#2 スイッチ
【前回のあらすじ】
国立競技場で行われている、女子5,000m走の記録会。注目を集めていたのは高校陸上界のエース、片田美帆。ところが、そんな美帆を抜き去って颯爽と先頭を走る中学生の姿が。その中学生の名は冴島春奈。誰もが初めて聞く名前だが、彼女の快走に国立競技場は騒然とし始める。一体、彼女は何者なのか?
レースは中盤に差し掛かろうとしていた。
なんとか一旦は並走に持ち込んだ美帆だったが、その差はじりじりと開き始めていた。決して美帆が遅い訳ではない。もはや自己記録のペースすら超えるオーバーペースだった。それをゆうに超えたペースで快調に先頭をひた走るのが、颯爽と現れたニューカマー・冴島春奈、その人だった。序盤こそ、強烈な出足もある種のパフォーマンスで、そのうち失速するだろうというのが大方の見方だった。が、観衆も、記者も、徐々にその言葉を失っていった。速い! 高校生どころか、大学生、いや実業団選手ですら見たことのない驚異的なハイペースだ。春奈本人は顔色を変えることなく、むしろうっすらと笑みすら浮かべているかのような表情で、後続の美帆たちを置き去りにしていく。
(なんなの?この子!)
小さくなっていく背中を追うことももはや美帆には厳しく、春奈と対照的にその表情を失っていくのが自分でもわかるようだった。

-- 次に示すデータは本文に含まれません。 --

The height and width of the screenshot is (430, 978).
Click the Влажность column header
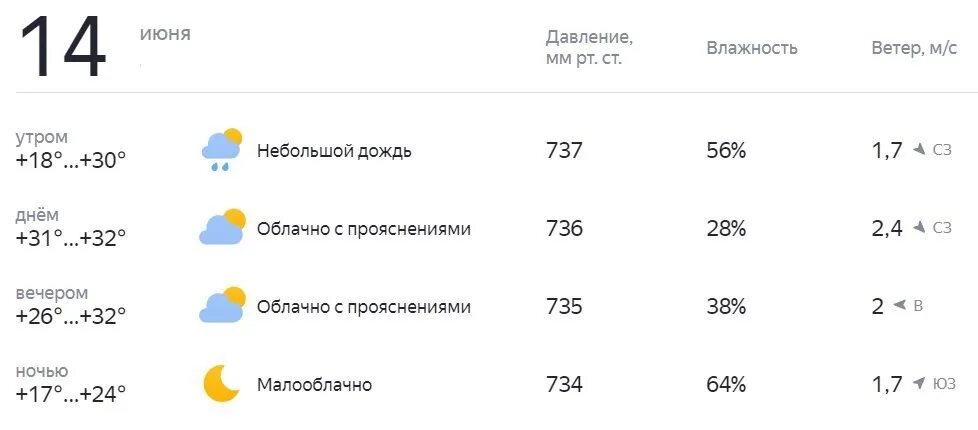(751, 48)
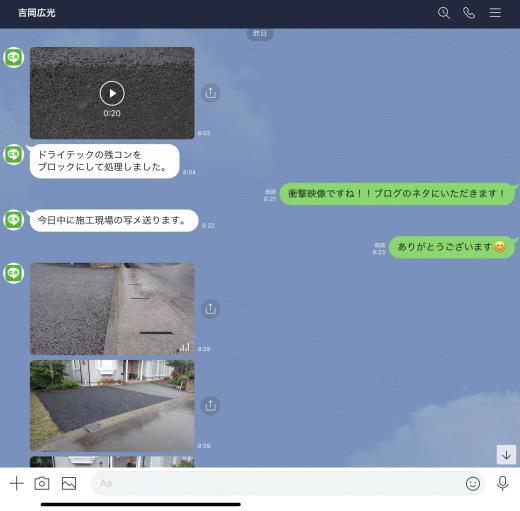Tap the microphone voice message icon
Image resolution: width=520 pixels, height=511 pixels.
click(x=502, y=483)
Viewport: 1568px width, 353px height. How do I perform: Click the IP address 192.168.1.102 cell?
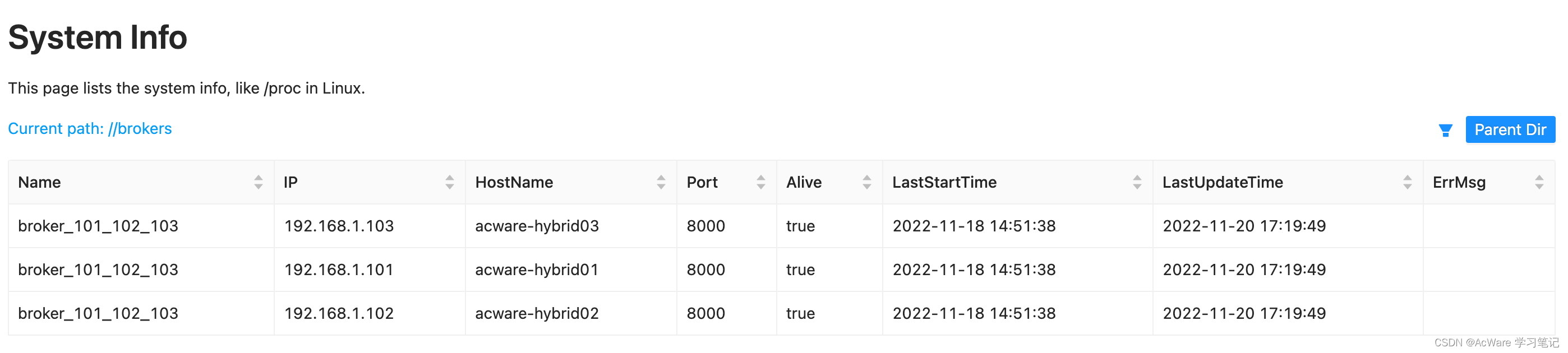[x=339, y=313]
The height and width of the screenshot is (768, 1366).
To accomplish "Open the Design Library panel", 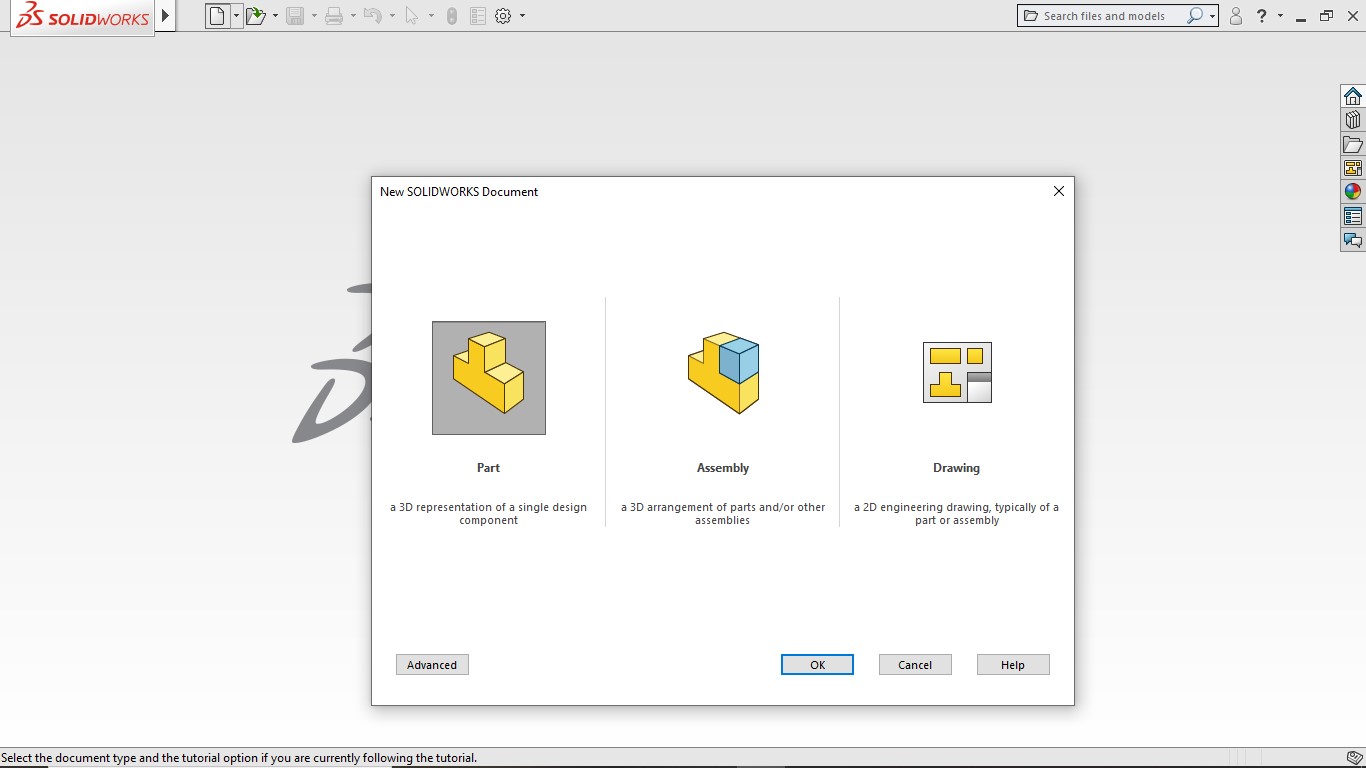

追うことも、並ぶことすらも叶わぬ―。敗色を悟った美帆の脳裏に、絶望のふた文字が浮かぶ。新記録ペースで追いかけても縮まらないその差をどうしろというのか。懸命に振り出すその両の手足を、今すぐにでも止めたくなった。だが、レースは残り1,000メートルを切った。諦めたくない―。美帆はその一心で、視界から外れそうな先頭の中学生―春奈の背中を追っていく。
記者席の平井は、手元の資料を慌ただしくめくっていた。美帆の記録のことを調べているのではない。先頭の春奈がどのくらいのタイムでゴールするのか。使い込まれて皴々になった記録年鑑を持つ手は汗ばみ、震えている。中学生が5,000メートルを15分台でゴールすること自体が前代未聞だ。それどころか、このままのペースを持続するなら、14分台すら見えてくる。日本女子陸上界において、過去に5,000メートル15分を切ってゴールした選手はわずか1名しかいない。14分台といえば、もはや男子選手に比肩するスピードだ。その記録を、10代半ばの中学生が樹立しようとしている。興奮するなという方が無理な話だ。他の記者も一様に、春奈と手元の記録を交互に見やっている。時計は14分を回った。先頭の春奈と2位の美帆の差は半周以上。誰が見ても、春奈がトップでゴールテープを切ることは明白だった。あとは、そのタイムだ。最後のコーナーを前に、春奈は大きく息を吸う仕草を見せる。一瞬頬を膨らませると、その息をはあっ!と吐き出し、
カチッ!
誰もが、春奈が「スイッチ」を入れたかのように見えた。コーナーも終盤にさしかかったその瞬間、春奈は最後のスパートに入り、その勢いで直線へと突き進む。もはや、目の前にも、後ろにすらもライバルは不在だった。だが、そのスピードを緩めるどころか、視界にはっきりと入ったゴールテープをめがけて、一心不乱に腕を、足を振り出す。
ぴん、と張ったゴールテープが宙に舞った。女子5,000メートル、優勝を飾ったのは、大方の予想を裏切る―いや、誰も予想しえなかった、中学3年生の春奈によって達成されたのだ。それも14分42秒という、日本女子5,000メートル歴代1位のとんでもない記録によって―。
ゴールした瞬間、一瞬会場はしん、と静まり返ったが、その瞬間観客すべての大歓声に包まれた。会場にやってきた全ての人間が、中学生によって日本記録が樹立された瞬間の目撃者となったのだ。それは、記者とて例外ではない。平井は、春奈がゴールした瞬間に手元の資料を放り投げた。
「すごい...すごいぞ、この選手!」
誰に聞かせるでもない。自分の興奮を確かめるかのように平井は繰り返した。通気が悪く蒸し暑い記者席も、自販機で買った缶コーヒーのまずさも全く問題ではない。ICレコーダーを手に、平井はグランドへ急いだ。